CBP has not said publicly how often smuggling crews have breached or attempted to breach the structure. Records obtained by The Post via the Freedom of Information Act indicate there were 18 breaches in the San Diego area during a one-month period last fall. The San Diego area has some of the most formidable barriers along the entire border, and construction of new double-layer fencing there is largely complete.
Smuggling crews have nonetheless managed to saw through the steel bollards using commercially available demolition tools such as reciprocating saws with inexpensive metal-cutting blades. Others have fashioned long, improvised ladders out of cheap rebar. More-athletic fence jumpers have been seen using rope ladders to climb up the barrier, sliding down the other side by gripping a bollard like a firehouse pole.
The CBP’s request for information says the agency is looking for new ways to stop the breaches.
“Customs and Border Protection (CBP) recognizes that industry, other agencies, and other private entities may have interesting, innovative, and useful ideas that could be implemented to enhance and or improve mission essential operational deterrent capabilities related to the anti-climb/anti-cut features of the border wall and persistent impedance,” it reads.
Such proposals could include sensors and cameras that would provide early warning of climbing and breaching attempts, as well as “advanced paint technology that would enhance the ability of thermal sensors to recognize wall jumpers and improve detection.”
Trump maintains a keen interest in the aesthetics and design elements of the barrier, and his shifting preferences have repeatedly left border officials and military engineers struggling to adjust his tastes to the operational and geographic realities of the U.S.-Mexico border.
In recent weeks, the president has once more insisted that the barrier should be painted black, telling aides it will absorb more heat from the sun and deter climbing by scalding the hands of would-be fence jumpers.
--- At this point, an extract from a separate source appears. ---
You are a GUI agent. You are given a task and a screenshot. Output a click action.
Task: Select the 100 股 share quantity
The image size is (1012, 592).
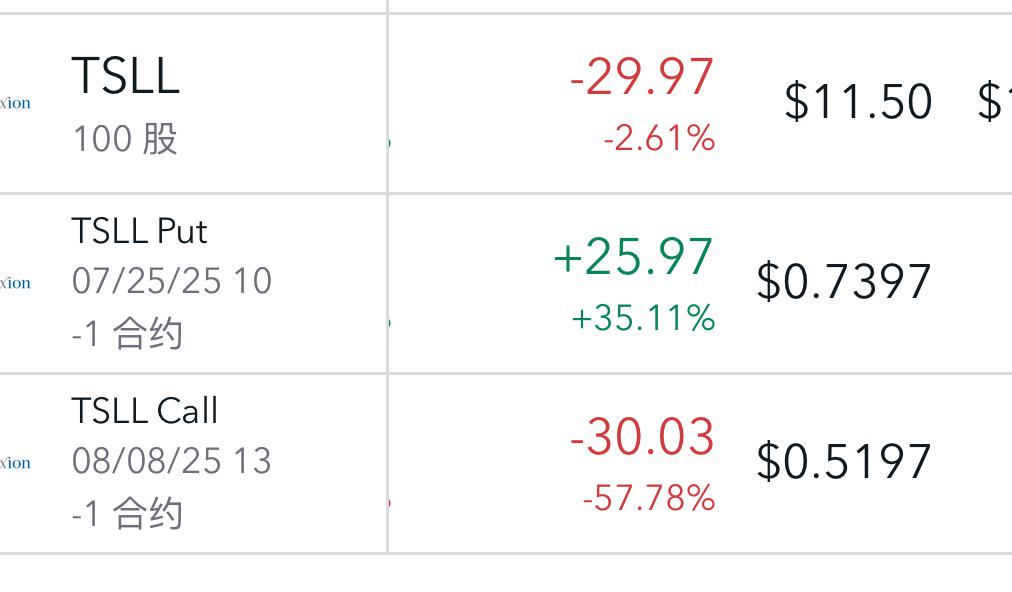pyautogui.click(x=125, y=139)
The black paint will drive up construction costs by at least $500 million, according to government estimates, and skeptics have pointed out that the black paint would increase maintenance costs. In addition, climbers could simply use gloves to protect their hands.
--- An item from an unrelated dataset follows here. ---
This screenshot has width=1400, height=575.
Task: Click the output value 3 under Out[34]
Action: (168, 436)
The language in the CBP request for information about “private party construction” appears specifically geared to the efforts of the group We Build the Wall, which is led by former Trump adviser Stephen K. Bannon and other prominent conservative activists, including U.S. Senate candidate Kris Kobach of Kansas.
The group says it has raised or received $25 million in donations to build new barriers on private land. The CBP request appears to be the first indication that the government is considering mechanisms to obtain and incorporate those new sections of privately built barrier into Trump’s broader effort.
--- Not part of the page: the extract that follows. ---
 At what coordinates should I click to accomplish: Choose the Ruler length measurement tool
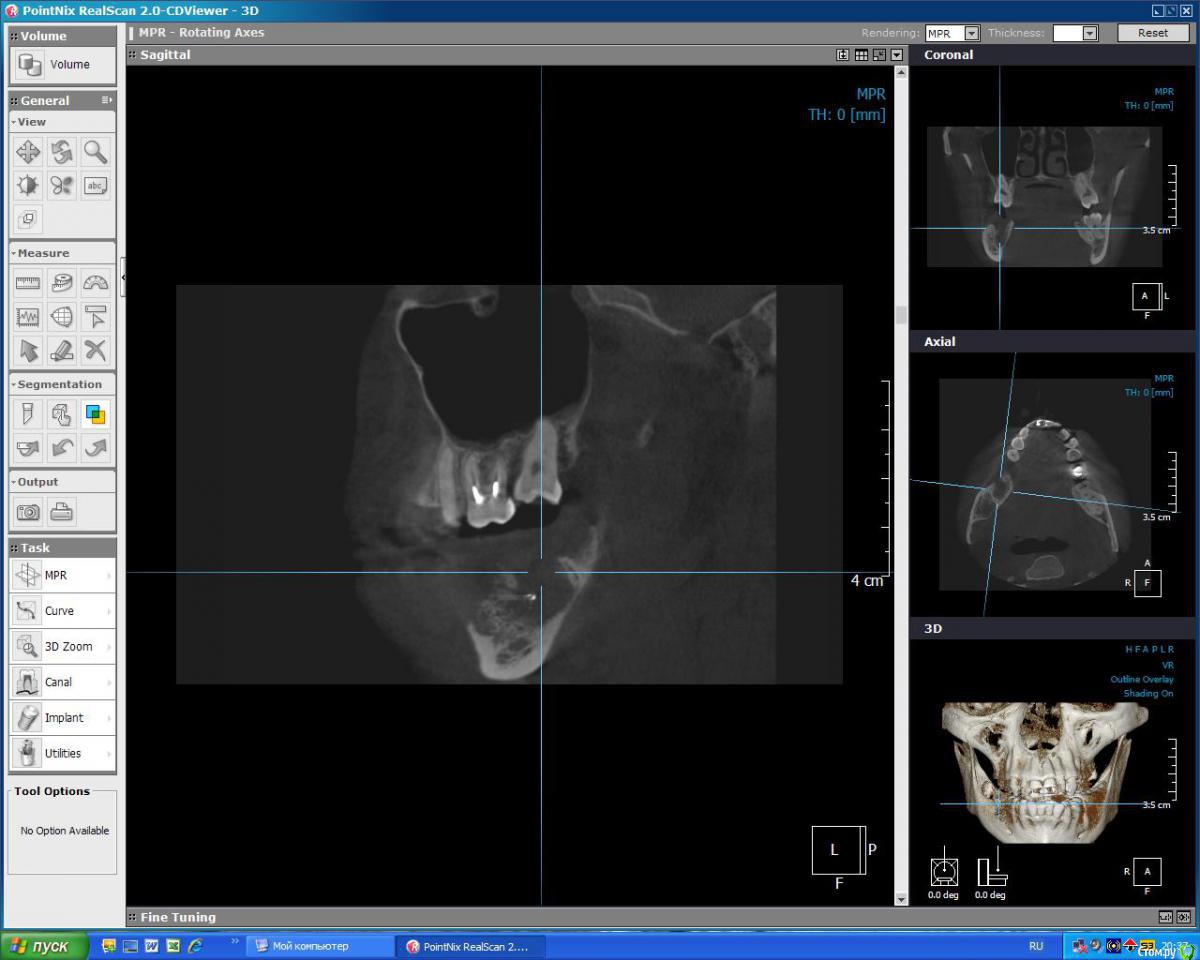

“CBP recognizes that private entities and nongovernmental organizations also have an interest in supporting the mission of border protection, by deploying private wall solutions,” the CBP notice states. “Mainly, those parties that can arrange private financing, and private acquisition of land, may have an interest in devising a wall structure that is consistent with government specifications.”
The CBP request also identifies 30 stretches of border totaling roughly 250 miles where private barriers could be built for sale to the government.
We Build the Wall has completed at least two sections of private barriers in Texas, using North Dakota-based Fisher Industries to acquire the land and perform the work. The president has urged the U.S. Army Corps of Engineers to give border contracts to the company, whose chief executive is a prominent GOP donor and Trump booster.
Fisher last month secured a $1.3 billion contract to install 42 miles of black-painted barriers in Arizona. The company’s first and only other award, for $400 million, is under audit by the Defense Department inspector general in a review initiated after Democrats alleged improper White House interference in the procurement process.